Ma il peggio, probabilmente, deve ancora arrivare. Con le sembianze all’apparenza angeliche di Frances Haugen, bionda ingegnere informatica che per due anni ha fatto parte del Team Civic Integrity, cioè una delle squadre messe assieme da Facebook per indagare e reprimere reati ed abusi on line. Ma miss Haugen è diventata un’implacabile accusatrice dei metodi di Facebook. Il social network, forse l’accusa più infamante, ha taciuto i risultati dell’inchiesta interna sui danni alle adolescenti provocati dall’uso scorretto e non vigilato di Instagram perché “è sempre stato privilegiato il profitto sulla sicurezza”. Non meno grave il riferimento alla disinformazione prima delle elezioni presidenziali. Anche in quel caso i controlli sono stati omessi per favorire il traffico e la pubblicità”.
Proprio l’abbandono di tali sistemi di sicurezza sarebbe corresponsabile anche dell’assalto al Congresso del 6 gennaio scorso. “Avevano pensato che se avessero cambiato gli algoritmi per rendere il sistema più sicuro, la gente avrebbe speso meno tempo sui social, avrebbero cliccato meno le inserzioni pubblicitarie” e Facebook “avrebbe fatto meno soldi”, ha dichiarato. E così via in un crescendo di accuse sempre più pesanti.

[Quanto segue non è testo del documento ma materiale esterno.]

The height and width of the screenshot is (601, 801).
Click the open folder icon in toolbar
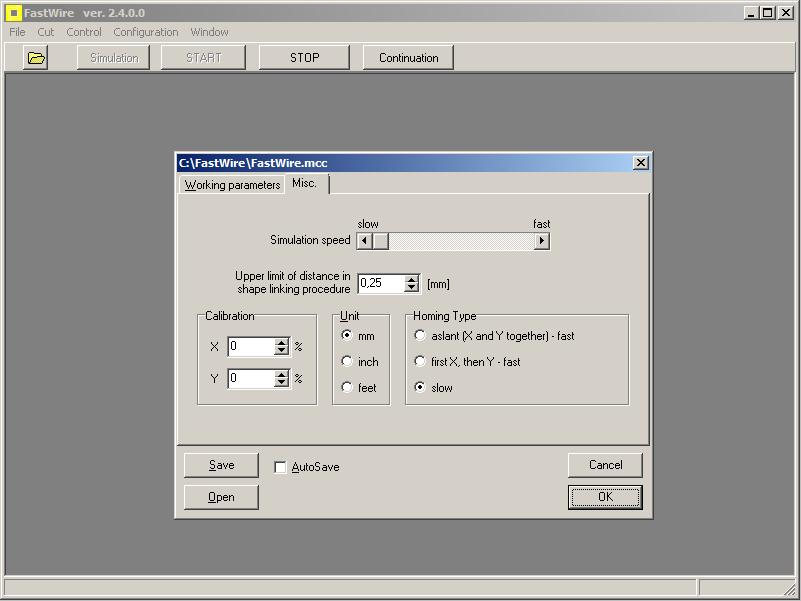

Miss Haugen ha raccolto decine di documenti, tra l’altro senza violare segreti aziendali “perché erano fascicoli a disposizione di tutti i 60 mila dipendenti” e li ha girati all’attenzione del Wall Street Journal, il giornale di Rupert Murdoch che su questo materiale ha costruito una formidabile inchiesta che minaccia Zuckerberg più dello stesso black out. Frances Haugen, figlia di pastori protestanti, celiaca, già compagna di un manager che invano ha lottato contro la disinformazione, ha già rilanciato le sue accuse a 60 Minutes, la trasmissione giornalistica più seguita d’America e già stasera concederà il bis al Congresso rinnovando il mito tutto americano del testimone civico, il whistleblower, contro lo strapotere dei soldi.